DATA FOR PROCESSING START

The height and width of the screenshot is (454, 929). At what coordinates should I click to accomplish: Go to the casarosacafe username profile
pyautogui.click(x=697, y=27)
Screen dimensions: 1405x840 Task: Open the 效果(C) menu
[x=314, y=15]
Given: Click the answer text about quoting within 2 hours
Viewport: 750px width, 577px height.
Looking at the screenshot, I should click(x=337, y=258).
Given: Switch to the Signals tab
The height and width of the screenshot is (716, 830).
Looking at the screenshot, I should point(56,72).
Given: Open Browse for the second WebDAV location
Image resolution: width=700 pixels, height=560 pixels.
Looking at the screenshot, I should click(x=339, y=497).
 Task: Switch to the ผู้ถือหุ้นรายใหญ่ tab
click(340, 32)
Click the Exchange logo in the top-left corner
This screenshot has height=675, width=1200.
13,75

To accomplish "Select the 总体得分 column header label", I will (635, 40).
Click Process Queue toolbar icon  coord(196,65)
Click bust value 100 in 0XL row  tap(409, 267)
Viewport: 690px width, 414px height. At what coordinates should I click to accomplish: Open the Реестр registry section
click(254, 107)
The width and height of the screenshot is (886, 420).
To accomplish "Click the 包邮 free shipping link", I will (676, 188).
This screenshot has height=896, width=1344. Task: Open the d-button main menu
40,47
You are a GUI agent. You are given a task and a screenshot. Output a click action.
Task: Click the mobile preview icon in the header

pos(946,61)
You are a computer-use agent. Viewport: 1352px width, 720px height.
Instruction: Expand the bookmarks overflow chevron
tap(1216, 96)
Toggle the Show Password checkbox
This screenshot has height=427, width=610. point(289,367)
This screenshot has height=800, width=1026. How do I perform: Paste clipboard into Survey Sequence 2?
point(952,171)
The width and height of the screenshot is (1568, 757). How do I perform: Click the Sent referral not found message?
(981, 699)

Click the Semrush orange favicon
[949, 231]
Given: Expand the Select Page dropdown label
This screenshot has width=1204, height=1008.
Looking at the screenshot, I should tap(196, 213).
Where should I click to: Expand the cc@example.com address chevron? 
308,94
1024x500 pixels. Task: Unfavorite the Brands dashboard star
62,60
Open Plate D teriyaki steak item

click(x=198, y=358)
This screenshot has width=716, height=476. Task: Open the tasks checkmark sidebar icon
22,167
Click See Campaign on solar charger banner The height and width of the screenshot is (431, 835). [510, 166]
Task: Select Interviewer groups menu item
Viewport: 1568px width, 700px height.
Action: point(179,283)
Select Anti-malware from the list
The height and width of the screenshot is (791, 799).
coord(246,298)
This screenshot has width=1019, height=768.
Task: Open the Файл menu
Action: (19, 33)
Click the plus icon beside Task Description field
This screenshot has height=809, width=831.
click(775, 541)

DATA FOR PROCESSING END

YOUR TASK:
For this exercise, find all lines in the records containing the word "agent" and copy them.

THE COMPLETED TASK:
You are a GUI agent. You are given a task and a screenshot. Output a click action.
You are a computer-use agent. Viewport: 1352px width, 720px height.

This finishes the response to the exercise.